Mr. Zeitlin, 53, of Las Vegas, is charged with fraud, obstruction of justice, and conspiracy. Mr. Piaro, 73, of Fredonia, Wis., is charged with wire fraud and mail fraud. Both face lengthy prison sentences if convicted.

The indictments do not say that Mr. Zeitlin and Mr. Piaro were working together on the same scheme, though Mr. Williams said they had lied to and stolen from donors who thought they were giving to groups aiding veterans, law enforcement and the fight against breast cancer. Politico reported in 2018 that Mr. Zeitlin’s company had raised money for Mr. Piaro’s groups.

The indictment of Mr. Zeitlin said he directed employees at his call centers to falsely suggest to donors that they were contributing to charities, not political groups.

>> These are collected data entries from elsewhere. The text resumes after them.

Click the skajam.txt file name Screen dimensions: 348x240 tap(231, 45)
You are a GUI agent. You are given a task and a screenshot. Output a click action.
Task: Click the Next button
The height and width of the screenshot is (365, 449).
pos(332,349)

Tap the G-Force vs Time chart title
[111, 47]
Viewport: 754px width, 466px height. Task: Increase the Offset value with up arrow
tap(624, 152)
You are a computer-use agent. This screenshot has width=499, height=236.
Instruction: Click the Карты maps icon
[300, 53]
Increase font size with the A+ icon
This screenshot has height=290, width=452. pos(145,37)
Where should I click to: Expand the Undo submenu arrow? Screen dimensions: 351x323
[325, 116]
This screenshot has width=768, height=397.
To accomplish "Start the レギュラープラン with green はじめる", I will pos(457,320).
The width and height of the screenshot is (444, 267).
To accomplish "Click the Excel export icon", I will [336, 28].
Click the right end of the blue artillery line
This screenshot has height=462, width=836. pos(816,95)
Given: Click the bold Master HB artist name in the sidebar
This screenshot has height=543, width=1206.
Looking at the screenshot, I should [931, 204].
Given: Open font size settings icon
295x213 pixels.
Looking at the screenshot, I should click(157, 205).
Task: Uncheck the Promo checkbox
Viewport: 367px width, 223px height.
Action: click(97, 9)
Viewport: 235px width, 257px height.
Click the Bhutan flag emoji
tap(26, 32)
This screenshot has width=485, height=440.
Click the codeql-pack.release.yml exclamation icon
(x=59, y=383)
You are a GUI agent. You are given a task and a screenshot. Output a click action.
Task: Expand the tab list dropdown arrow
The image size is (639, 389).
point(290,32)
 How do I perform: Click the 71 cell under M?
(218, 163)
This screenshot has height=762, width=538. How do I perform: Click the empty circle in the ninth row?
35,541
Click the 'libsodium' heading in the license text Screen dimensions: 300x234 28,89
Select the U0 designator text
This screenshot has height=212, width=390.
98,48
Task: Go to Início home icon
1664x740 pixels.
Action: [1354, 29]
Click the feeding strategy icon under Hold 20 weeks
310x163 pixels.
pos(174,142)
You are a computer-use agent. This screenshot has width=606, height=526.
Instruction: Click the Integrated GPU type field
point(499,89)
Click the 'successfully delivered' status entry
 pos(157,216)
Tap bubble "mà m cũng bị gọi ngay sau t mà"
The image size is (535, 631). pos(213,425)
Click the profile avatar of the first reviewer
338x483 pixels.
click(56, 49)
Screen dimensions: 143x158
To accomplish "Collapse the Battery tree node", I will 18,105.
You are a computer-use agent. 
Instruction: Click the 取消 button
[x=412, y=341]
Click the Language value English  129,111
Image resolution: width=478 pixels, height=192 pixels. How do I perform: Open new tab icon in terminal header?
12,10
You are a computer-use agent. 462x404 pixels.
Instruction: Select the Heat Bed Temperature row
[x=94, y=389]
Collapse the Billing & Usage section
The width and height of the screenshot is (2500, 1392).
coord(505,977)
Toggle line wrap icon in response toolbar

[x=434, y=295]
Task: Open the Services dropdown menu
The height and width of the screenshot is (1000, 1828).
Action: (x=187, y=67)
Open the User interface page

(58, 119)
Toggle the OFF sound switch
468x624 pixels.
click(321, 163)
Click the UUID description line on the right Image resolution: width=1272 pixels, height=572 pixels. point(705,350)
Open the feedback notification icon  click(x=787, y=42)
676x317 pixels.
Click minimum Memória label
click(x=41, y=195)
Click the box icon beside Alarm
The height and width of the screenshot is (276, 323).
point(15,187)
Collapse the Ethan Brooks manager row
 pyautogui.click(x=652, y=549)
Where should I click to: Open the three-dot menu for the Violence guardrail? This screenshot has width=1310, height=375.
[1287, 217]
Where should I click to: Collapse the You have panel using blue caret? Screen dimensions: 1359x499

For instance, the indictment said, Mr. Zeitlin directed callers to tell donors their support would help disabled veterans by “getting them the medical needs the V.A. doesn’t provide.” That money instead went toward a group that focused on political advocacy, prosecutors said.

A separate indictment for Mr. Piaro said he “made and authorized others to make fraudulent claims” about how donations to several political action committees, known as PACs, would be spent, raising about $28 million through false statements and misrepresentations, leading donors to believe the PACs would advance specific legislation, educate lawmakers, and conduct and fund research.

In reality, the indictment said, a majority of funds raised from the PACs — about $22 million — went to entities “controlled by a single individual” who provided “telemarketing and related services” for the nonprofit groups.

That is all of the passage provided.